Purwokerto, 4 Januari 2023 — Ropiudin, S.TP., M.Si., dosen bidang Teknik Sistem Termal dan Energi Terbarukan di Universitas Jenderal Soedirman, dalam sebuah wawancara eksklusif menguraikan potensi, tantangan, dan peluang pembangkit listrik termal di Mindanao, Filipina. Ropiudin, yang juga merupakan anggota Persatuan Insinyur Indonesia (PII) dan Masyarakat Energi Terbarukan Indonesia (METI), menekankan pentingnya pemanfaatan energi terbarukan untuk mengatasi ketergantungan pada pembangkit listrik tenaga batu bara di wilayah tersebut.
“Mindanao menghadapi tantangan besar dengan proyeksi kebutuhan tambahan kapasitas listrik sebesar 3.500 MW antara 2021 dan 2030. Transisi ke energi terbarukan menjadi sangat penting, terutama karena adanya pembatasan terhadap fasilitas pembangkit listrik batu bara,” jelas Ropiudin. Dalam konteks ini, pembangkit listrik berbasis biomassa dan geothermal dianggap sebagai solusi potensial untuk memenuhi kebutuhan energi di wilayah tersebut.

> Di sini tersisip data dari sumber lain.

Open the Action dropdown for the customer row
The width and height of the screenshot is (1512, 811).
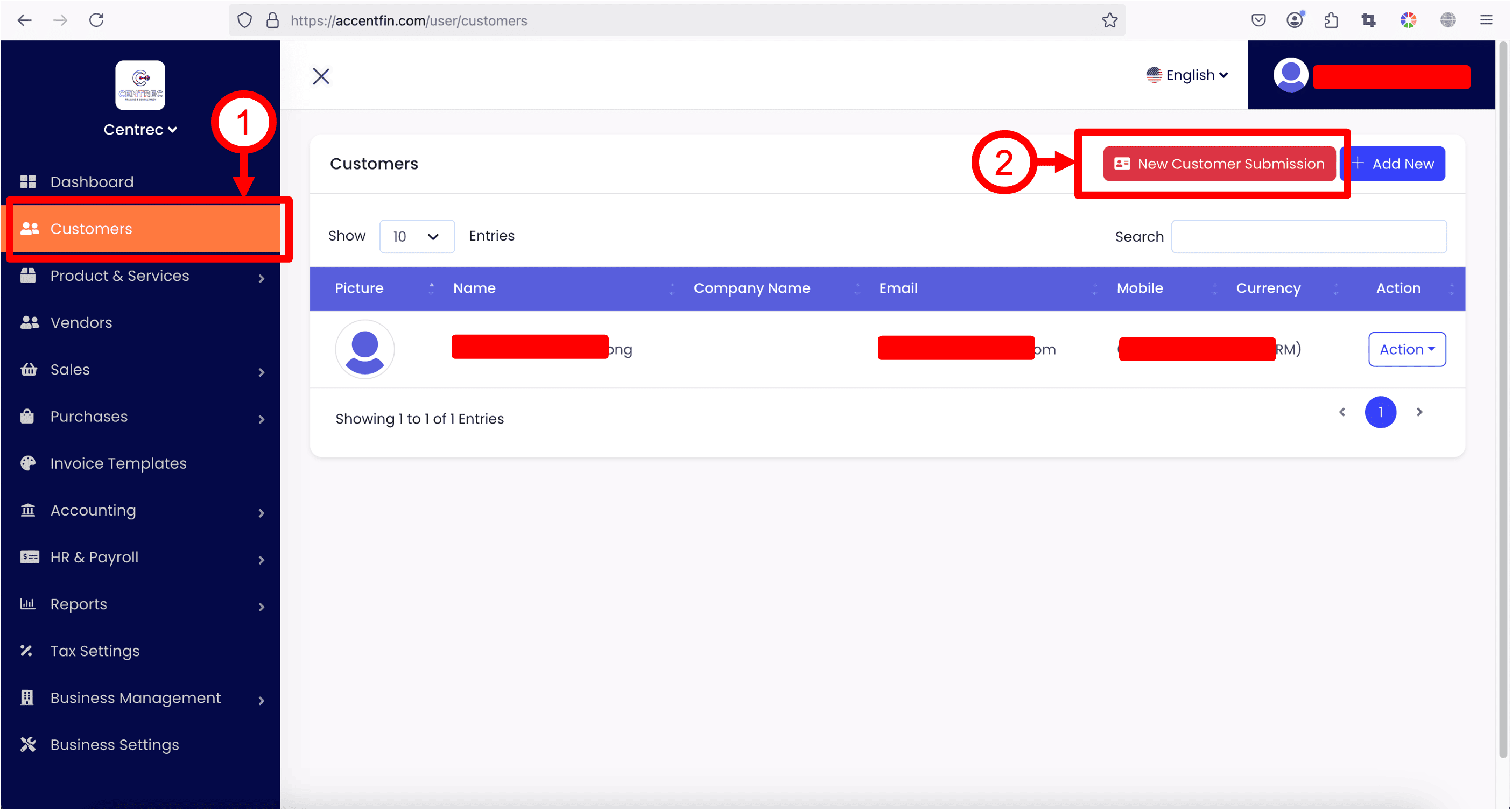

Berdasarkan data yang diperoleh dari laporan pemerintah dan wawancara dengan pemangku kepentingan, Ropiudin menjelaskan bahwa dari 28 pembangkit listrik yang ada di Mindanao, hanya 7 yang berbasis biomassa, dengan kontribusi sebesar 84,8 MW dari total kapasitas terpasang 4.575,9 MW. “Meskipun saat ini kontribusi biomassa masih kecil, potensi pengembangannya sangat besar. Mindanao memiliki sumber daya biomassa lokal yang melimpah, seperti sekam padi, bagasse, dan sisa hutan,” ujarnya.
Ropiudin menambahkan bahwa dengan total limbah pertanian yang diperkirakan mencapai 4,4 juta metrik ton, potensi energi dari biomassa di Mindanao dapat mencapai sekitar 18,49 TWh. “Ini dapat mencakup sekitar 93,03% dari output energi batu bara saat ini, yang mencapai 19,87 TWh. Ini menunjukkan bahwa biomassa memiliki potensi signifikan untuk mengurangi ketergantungan pada batu bara,” paparnya.

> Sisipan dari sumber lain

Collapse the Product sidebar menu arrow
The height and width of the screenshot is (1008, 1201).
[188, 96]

Namun, Ropiudin juga menggarisbawahi tantangan utama dalam integrasi biomassa ke dalam sistem pembangkit listrik. “Tantangan terbesar adalah memastikan pasokan biomassa yang konsisten dan berkelanjutan, serta peningkatan teknologi konversi energi biomassa agar efisiensinya semakin optimal,” katanya.

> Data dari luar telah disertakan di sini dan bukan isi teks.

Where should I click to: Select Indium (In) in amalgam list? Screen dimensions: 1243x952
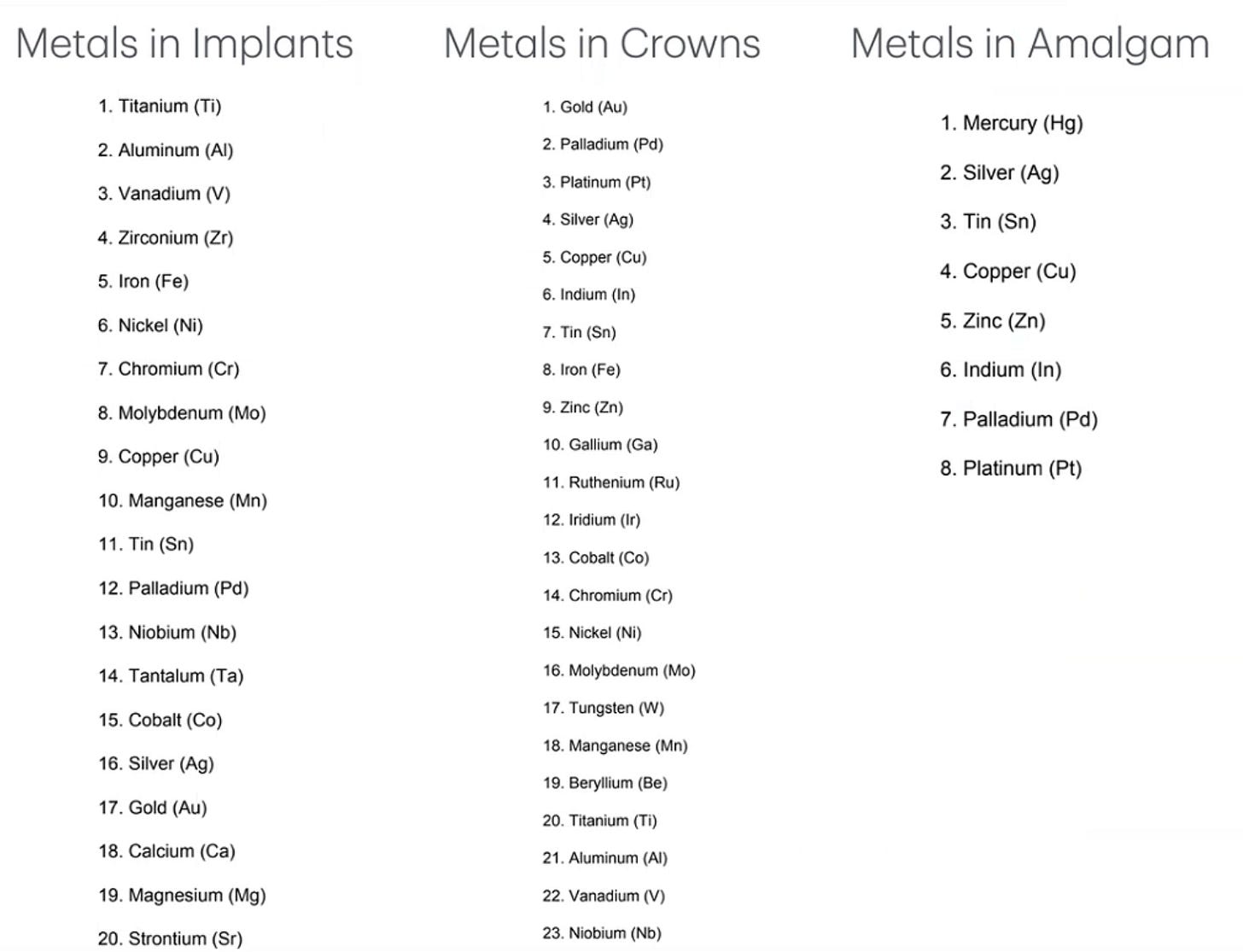(1001, 370)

Dalam upaya transisi energi, Ropiudin mengusulkan strategi cofiring, di mana biomassa digunakan dalam proporsi rendah bersama dengan batu bara, kemudian secara bertahap meningkat. “Pendekatan ini telah diterapkan di beberapa tempat, seperti operasi kiln rotary Holcim, yang berhasil mencapai tingkat substitusi termal sebesar 30% tanpa harus langsung menonaktifkan pembangkit listrik tenaga batu bara,” jelasnya.
Untuk ke depan, Ropiudin menekankan pentingnya penelitian lebih lanjut yang mengeksplorasi skalabilitas integrasi biomassa dan dampak jangka panjangnya terhadap keamanan energi regional serta keberlanjutan lingkungan. “Kombinasi berbagai sumber energi terbarukan dan pengelolaan limbah biomassa yang lebih baik sangat penting untuk mendukung sistem energi yang lebih bersih dan efisien di Mindanao,” pungkasnya.
Wawancara ini menunjukkan bahwa meskipun ada tantangan, potensi energi terbarukan di Mindanao, terutama biomassa, menawarkan peluang besar untuk masa depan energi yang lebih berkelanjutan di wilayah tersebut.